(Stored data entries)
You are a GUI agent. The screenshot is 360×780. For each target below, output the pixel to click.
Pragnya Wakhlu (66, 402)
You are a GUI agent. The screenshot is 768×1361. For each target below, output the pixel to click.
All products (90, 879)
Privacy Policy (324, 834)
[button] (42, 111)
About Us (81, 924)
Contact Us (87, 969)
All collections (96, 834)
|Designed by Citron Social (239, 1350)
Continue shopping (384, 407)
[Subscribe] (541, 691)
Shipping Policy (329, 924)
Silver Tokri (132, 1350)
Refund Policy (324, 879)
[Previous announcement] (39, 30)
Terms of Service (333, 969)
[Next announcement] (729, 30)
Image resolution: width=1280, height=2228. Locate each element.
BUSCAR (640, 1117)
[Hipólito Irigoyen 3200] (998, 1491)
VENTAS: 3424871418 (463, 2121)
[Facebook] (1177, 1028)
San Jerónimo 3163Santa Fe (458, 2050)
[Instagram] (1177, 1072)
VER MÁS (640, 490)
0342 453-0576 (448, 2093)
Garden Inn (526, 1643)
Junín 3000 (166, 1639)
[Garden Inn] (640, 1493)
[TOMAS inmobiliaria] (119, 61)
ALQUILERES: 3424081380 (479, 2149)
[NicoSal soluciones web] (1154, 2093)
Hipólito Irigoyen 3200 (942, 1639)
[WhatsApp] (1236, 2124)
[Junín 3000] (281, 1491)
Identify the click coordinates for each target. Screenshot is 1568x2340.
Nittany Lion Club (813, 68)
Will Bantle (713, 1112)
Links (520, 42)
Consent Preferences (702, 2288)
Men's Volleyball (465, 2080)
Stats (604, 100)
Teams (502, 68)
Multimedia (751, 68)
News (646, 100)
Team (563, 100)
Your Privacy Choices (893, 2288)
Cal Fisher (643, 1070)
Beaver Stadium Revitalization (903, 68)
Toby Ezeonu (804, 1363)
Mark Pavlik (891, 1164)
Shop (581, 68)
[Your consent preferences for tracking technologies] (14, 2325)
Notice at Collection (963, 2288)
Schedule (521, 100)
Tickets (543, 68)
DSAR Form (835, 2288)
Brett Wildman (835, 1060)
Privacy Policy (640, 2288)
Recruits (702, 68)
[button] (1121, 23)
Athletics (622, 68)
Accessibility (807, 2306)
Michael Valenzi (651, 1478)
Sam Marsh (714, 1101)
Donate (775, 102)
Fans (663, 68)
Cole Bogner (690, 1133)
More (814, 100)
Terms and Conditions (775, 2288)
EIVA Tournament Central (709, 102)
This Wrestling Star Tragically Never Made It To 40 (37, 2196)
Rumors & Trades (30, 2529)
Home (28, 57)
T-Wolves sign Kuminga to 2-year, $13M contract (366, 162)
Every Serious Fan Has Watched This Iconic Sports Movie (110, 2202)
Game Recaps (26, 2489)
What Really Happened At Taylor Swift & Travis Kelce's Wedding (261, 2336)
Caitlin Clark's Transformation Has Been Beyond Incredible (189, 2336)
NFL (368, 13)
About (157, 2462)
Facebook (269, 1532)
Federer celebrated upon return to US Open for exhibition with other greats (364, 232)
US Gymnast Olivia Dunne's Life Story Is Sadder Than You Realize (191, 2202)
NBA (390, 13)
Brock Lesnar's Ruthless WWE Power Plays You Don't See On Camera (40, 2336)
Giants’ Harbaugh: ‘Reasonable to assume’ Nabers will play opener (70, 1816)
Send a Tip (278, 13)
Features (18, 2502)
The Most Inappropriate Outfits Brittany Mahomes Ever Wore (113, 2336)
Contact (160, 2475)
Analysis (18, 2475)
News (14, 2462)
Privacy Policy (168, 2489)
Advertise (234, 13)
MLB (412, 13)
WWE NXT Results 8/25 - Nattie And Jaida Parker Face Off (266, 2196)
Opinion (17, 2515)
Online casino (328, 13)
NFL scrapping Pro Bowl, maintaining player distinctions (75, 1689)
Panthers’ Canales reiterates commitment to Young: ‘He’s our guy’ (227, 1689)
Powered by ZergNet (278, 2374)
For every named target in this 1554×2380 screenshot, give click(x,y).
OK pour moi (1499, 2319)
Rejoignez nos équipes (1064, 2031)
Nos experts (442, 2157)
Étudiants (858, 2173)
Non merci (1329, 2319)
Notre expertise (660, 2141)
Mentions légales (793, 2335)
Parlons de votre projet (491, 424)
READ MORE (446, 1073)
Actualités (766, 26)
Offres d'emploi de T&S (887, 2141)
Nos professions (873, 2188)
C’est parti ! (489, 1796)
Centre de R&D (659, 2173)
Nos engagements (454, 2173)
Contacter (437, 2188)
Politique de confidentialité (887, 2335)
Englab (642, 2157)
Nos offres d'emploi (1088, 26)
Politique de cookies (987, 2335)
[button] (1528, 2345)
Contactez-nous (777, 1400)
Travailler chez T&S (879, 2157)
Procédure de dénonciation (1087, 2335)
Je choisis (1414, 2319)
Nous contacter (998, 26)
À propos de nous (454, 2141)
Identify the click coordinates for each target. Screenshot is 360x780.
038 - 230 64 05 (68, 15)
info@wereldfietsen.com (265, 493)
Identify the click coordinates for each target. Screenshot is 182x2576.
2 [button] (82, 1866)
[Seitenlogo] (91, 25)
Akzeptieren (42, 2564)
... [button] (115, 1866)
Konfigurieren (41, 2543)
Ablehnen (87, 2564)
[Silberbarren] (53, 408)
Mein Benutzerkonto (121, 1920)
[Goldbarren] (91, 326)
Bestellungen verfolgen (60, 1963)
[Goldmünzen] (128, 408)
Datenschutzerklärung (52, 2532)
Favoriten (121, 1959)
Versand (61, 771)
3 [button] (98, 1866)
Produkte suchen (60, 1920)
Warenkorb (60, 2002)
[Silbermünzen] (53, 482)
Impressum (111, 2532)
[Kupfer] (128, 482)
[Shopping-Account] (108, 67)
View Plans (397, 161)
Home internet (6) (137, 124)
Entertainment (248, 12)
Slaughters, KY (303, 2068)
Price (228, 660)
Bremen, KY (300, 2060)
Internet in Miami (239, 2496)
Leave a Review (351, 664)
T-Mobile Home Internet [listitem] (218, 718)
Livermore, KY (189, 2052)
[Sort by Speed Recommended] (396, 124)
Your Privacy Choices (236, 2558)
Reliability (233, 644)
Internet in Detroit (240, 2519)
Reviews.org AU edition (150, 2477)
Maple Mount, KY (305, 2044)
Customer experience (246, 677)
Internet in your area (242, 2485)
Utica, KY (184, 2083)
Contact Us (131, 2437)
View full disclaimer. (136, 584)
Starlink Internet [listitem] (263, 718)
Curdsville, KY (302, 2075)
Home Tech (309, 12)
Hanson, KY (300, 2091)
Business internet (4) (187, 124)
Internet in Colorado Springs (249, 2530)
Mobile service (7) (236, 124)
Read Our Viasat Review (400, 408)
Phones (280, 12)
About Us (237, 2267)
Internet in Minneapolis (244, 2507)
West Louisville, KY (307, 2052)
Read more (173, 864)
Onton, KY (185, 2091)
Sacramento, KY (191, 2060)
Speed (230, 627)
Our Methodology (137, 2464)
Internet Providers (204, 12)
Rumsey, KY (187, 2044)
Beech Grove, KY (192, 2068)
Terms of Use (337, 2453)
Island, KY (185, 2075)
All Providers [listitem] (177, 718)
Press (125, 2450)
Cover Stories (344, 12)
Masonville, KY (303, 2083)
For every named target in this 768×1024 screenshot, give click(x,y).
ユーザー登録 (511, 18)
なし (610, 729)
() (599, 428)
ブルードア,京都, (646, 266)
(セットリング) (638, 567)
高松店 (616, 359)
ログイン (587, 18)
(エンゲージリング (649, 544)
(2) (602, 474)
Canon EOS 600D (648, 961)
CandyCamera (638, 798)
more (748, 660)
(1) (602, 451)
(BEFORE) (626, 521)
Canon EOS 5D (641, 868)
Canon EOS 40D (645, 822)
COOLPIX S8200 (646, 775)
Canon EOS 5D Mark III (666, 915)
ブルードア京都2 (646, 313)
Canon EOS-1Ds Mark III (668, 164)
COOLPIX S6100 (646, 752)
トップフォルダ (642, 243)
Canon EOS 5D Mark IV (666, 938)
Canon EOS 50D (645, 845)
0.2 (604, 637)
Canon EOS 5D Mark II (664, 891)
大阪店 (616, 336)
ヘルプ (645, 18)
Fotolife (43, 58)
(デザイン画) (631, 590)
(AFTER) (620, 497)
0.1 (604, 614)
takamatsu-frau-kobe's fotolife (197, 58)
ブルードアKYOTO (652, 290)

_Exercise directions_:
Say the number of lines in the records above that include the string "agent", and no more.

_Solution to this task_:
2